A Replication Key is required to use Incremental Replication. Replication Keys are columns that Stitch uses to identify new and updated data for replication.
Incorrectly setting Replication Keys can cause data discrepancies and row count issues, so we strongly recommend checking out the Selecting Replication Keys guide before you define the Replication Methods and Keys for your tables.
When Stitch replicates your data, it will store the last recorded maximum value in the Replication Key column and compare it against the data source - not what's in your data warehouse - to identify new/updated data. Any row with a Replication Key value greater than or equal to the stored value is where Stitch will begin the next replication attempt.

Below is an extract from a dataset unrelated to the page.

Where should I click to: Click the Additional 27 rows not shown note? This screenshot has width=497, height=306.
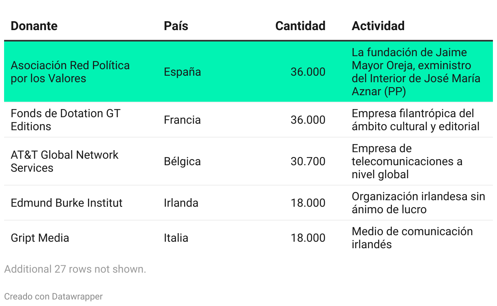point(75,269)

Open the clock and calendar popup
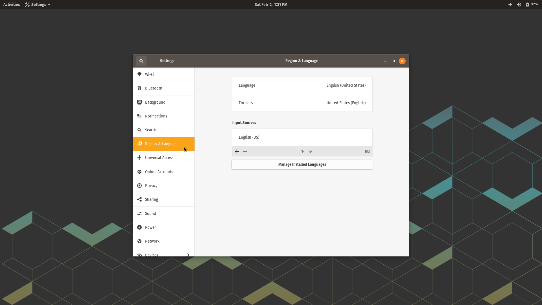(x=271, y=5)
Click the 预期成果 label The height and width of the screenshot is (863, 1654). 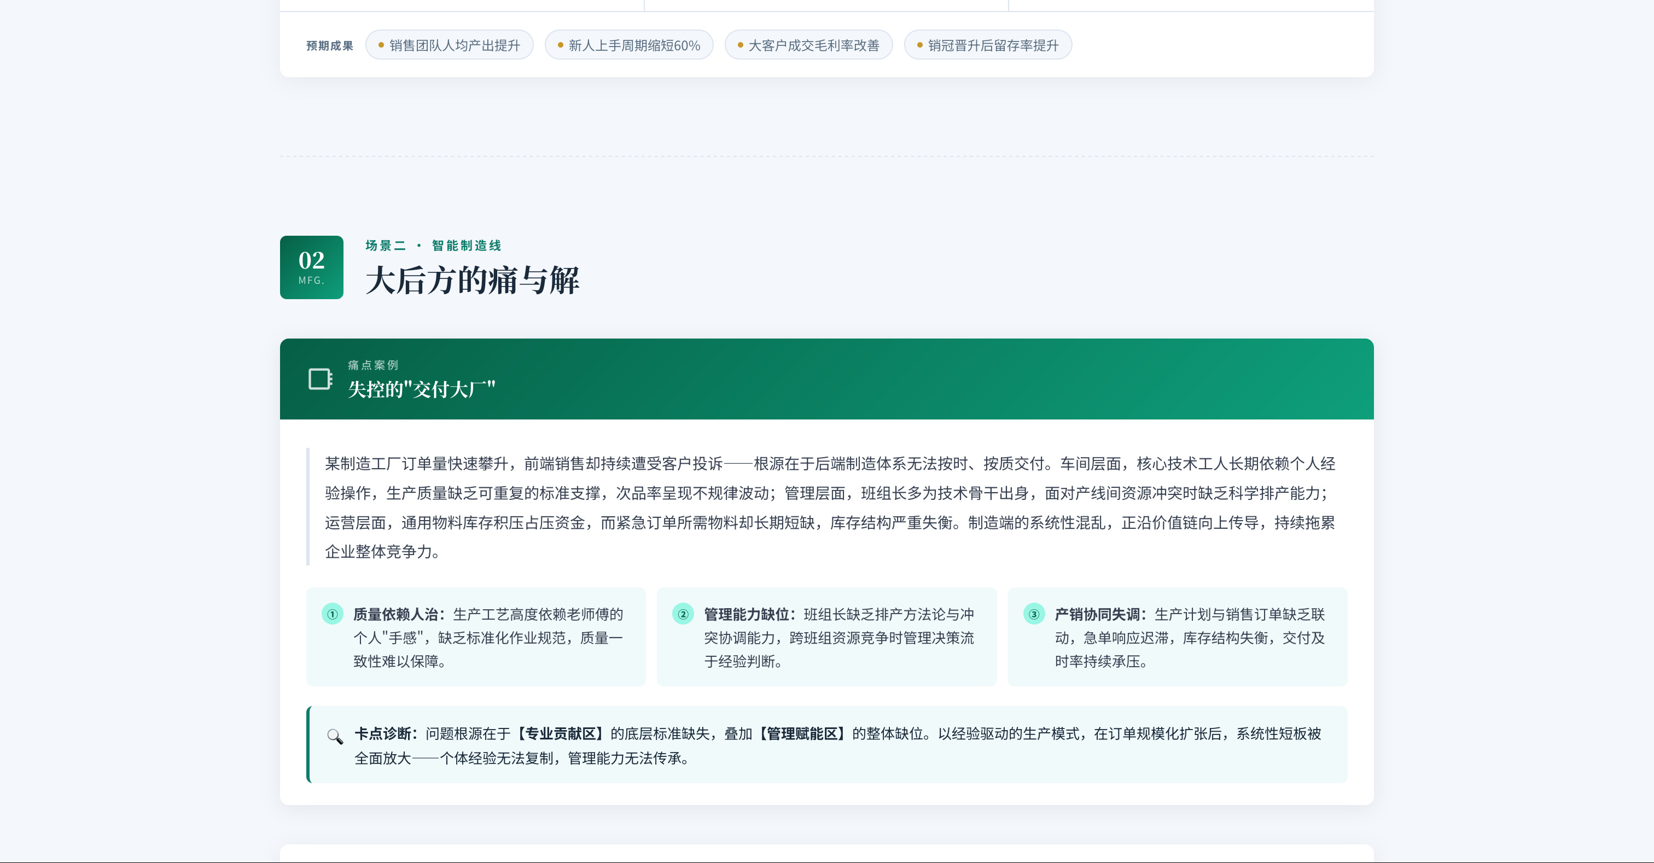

If the Replication Key is set to a timestamped column - such as
modified_at - new and updated records will be detected by comparing the last maximum recorded
modified_at date with the maximum
modified_at date in the source database.
customers table for this example. The last maximum date replicated for this table is
2016-02-01 12:00:00. During the next update, rows that were either created or modified at or after this time will be replicated from the data source to the data warehouse. There may be a small amount of duplication as a result of this approach, but it’s to ensure Stitch doesn’t miss any data.
Google BigQuery Destinations
If you're using Google BigQuery as your data warehouse, any incrementally replicated tables will be replicated using the append-only method. For more info, refer to the BigQuery Data Replication & Table Structural Changes doc.
If the only time a table is updated is with new data - meaning existing data is never updated - append-only replication is being used.
Let's say you want to apply Incremental Replication to a
users table, which is append-only. In your business, users are assigned auto-incrementing IDs when accounts are created. You can set the Replication Key to the
user_id column as user IDs are both unique and auto-incrementing.
If the last replication attempt ended at
user_id 1000, the next attempt would start at
user_id 1000, replicating all rows with
user_id >= 1000.
Replication Methods can only be set database integration tables.
For more info about how tables in SaaS integrations are replicated, refer to the Expected SaaS Data section.
With just a few clicks, you can define the Replication Methods for your database integration tables. Click the GIF for a closer look at the whole process.
You can also change these settings by navigating into the table and clicking the Table Settings button.